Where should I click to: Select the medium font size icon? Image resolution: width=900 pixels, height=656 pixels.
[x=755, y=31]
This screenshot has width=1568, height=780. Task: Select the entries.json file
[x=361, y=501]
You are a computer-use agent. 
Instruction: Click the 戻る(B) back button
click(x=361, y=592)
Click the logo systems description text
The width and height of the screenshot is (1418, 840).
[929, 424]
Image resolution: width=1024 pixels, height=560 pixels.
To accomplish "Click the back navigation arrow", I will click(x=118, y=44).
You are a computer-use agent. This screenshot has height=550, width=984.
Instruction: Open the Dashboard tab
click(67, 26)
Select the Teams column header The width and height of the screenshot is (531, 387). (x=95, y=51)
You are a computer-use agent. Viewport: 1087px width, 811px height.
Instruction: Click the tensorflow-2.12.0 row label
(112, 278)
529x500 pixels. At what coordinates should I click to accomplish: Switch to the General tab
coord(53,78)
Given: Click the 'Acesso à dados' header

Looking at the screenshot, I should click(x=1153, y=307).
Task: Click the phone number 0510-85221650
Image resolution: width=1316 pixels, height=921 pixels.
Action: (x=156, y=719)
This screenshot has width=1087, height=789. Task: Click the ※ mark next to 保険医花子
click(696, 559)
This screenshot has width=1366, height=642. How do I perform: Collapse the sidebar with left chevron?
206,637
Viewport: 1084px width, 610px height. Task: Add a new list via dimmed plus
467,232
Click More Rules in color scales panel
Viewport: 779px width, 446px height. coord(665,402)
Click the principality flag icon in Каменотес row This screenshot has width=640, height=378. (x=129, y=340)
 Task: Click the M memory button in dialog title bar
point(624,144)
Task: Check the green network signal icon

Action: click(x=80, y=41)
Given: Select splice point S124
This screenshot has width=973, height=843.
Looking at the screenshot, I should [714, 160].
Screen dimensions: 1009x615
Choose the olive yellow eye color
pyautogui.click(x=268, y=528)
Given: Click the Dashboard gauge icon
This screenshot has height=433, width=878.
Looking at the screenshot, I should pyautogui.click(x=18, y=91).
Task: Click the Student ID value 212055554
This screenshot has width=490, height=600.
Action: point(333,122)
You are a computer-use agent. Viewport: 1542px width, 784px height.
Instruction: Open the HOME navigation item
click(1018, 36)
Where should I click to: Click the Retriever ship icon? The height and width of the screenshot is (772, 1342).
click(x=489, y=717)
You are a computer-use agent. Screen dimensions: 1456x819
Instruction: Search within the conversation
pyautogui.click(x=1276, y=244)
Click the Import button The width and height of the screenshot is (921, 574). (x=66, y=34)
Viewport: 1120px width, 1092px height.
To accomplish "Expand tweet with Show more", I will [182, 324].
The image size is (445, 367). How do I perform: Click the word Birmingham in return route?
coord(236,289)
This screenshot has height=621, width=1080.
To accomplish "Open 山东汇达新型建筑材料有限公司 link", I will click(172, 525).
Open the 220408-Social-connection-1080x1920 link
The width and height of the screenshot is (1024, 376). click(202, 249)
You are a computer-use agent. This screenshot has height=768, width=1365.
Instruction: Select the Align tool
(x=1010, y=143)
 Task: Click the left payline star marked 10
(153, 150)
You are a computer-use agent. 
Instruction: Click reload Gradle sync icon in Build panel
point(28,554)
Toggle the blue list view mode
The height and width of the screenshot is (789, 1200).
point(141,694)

....................

Begin at the line that contains "You are a computer-use agent. Screen" and stop after the line that contains "will [182, 324].". Rewrite only those records, switching "conversation" to "chat history" and leaving everything else unchanged.

▸ RESPONSE:
You are a computer-use agent. Screen dimensions: 1456x819
Instruction: Search within the chat history
pyautogui.click(x=1276, y=244)
Click the Import button The width and height of the screenshot is (921, 574). (x=66, y=34)
Viewport: 1120px width, 1092px height.
To accomplish "Expand tweet with Show more", I will [182, 324].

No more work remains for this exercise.